Even if you look into ahadith, you wont fined anything asking for a degree as a requirement for marriage, but imposingly its encouraged as soon as you reach the age of puberty, and you come up with your physical needs. I do not need to get to the top of the ladder, to get married. I do have a sense of responsibility when i am seeking a marriage, because I know it i am committing to responsibility as the girl i will be bringing is fully Dependant on me and i have to take care of her. but i don’t understand how to explain all my feeling and get my thought to the world’s mind/?????????
I am so sheerly helpless, because another thing that bugs me is that my whole maternal and paternal comes up from a respected educational background and even if i get to marry a girl, i know I will be a victim of criticize for whole my life, “HOW CAN YOU GET MARRIED WHEN YOU HAVE’NT FINISHED YOUR STUDIES???
I just wonder why in today’s world we consider this thing just as a phrase توكل على الله. We just use it to tell that we should leave our matters on Allah but don’t come up implementing it…
I humbly request every reader to comment on this issue… I want to see where do the minds stand of our Muslim Ummah.
Dear
Extremely proud of you! I wish our elders would appreciate boys like you.
I would like to ask your parents and the girl what the heck “well established” means? And very honestly, degrees can be done after marriage too!

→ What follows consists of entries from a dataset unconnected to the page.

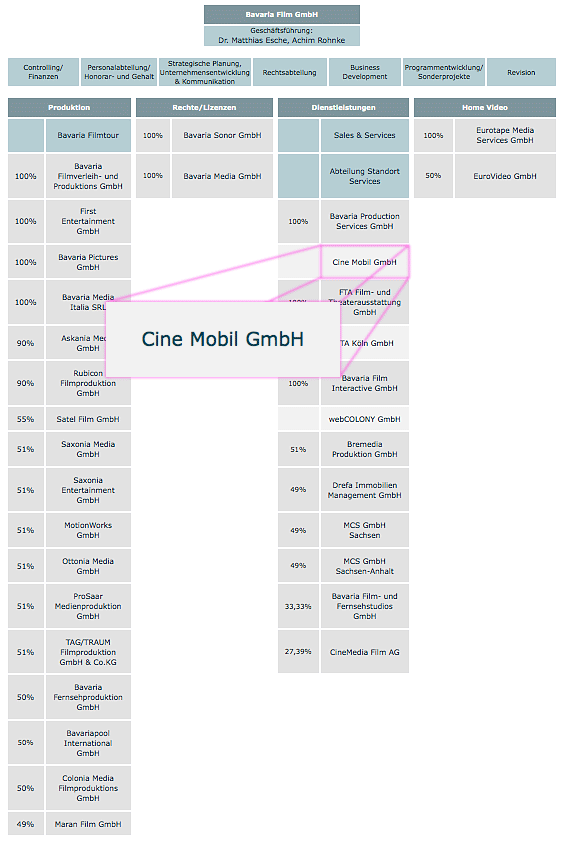
Task: Click the Rechtsabteilung department box
Action: [290, 72]
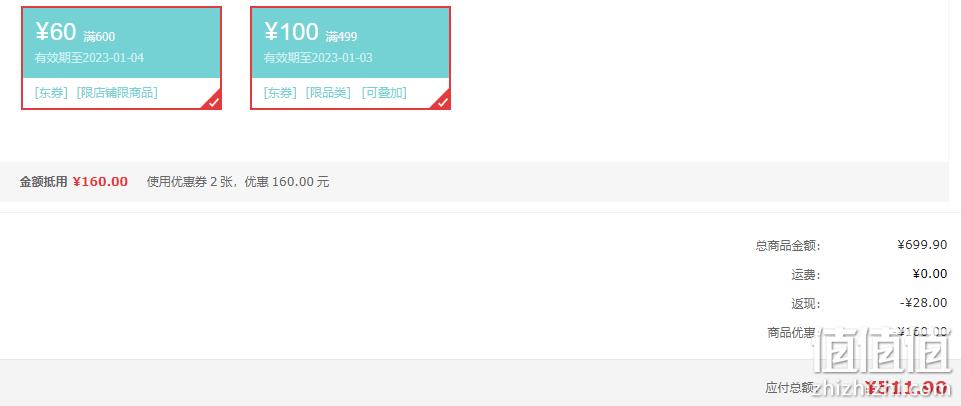
Task: Click expiry date 有效期至2023-01-04
Action: (89, 58)
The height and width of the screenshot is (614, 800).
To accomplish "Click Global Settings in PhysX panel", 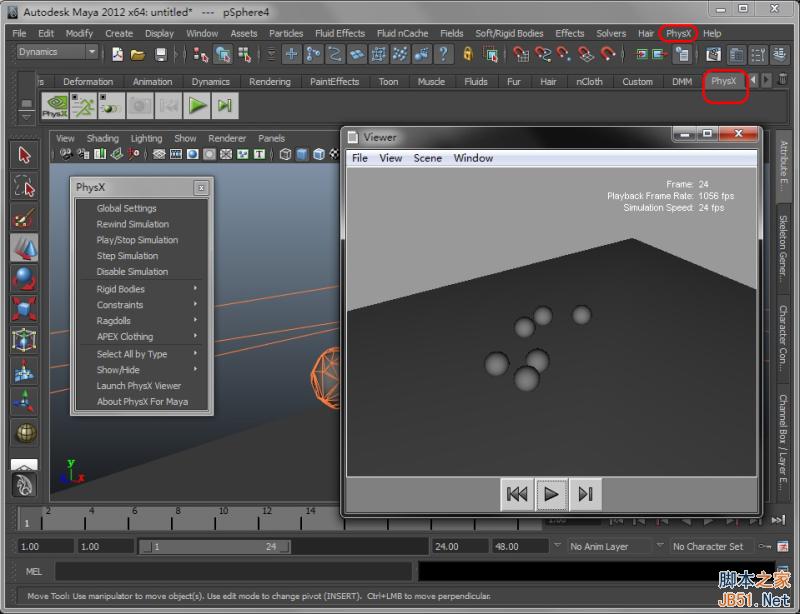I will point(126,208).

My friend, you are not wrong to like the girl. It is very natural and normal. You are a healthy young man.
You already know my views on the subject. Here is my offer to you: will get you married, established and much more Inshallah by the strength and power Allah has given. And, if someone tries to stop you , they will see how “unestablished” we can make them in a minute! Yes Ali, will support you aggressively and not let you fall into despair! Email me at alshah40@aol.com
If you find yourself agreeing with the fact that one should wait until they are well off.. then you must realize that you have to refrain from illegal relationships until that point. If you feel you do not have the patience, then you should marry against all odds.. depends entirely on you. The bottom line is : pleasing Allah is more important than pleasing people and requirements of culture and society , which could be unfair.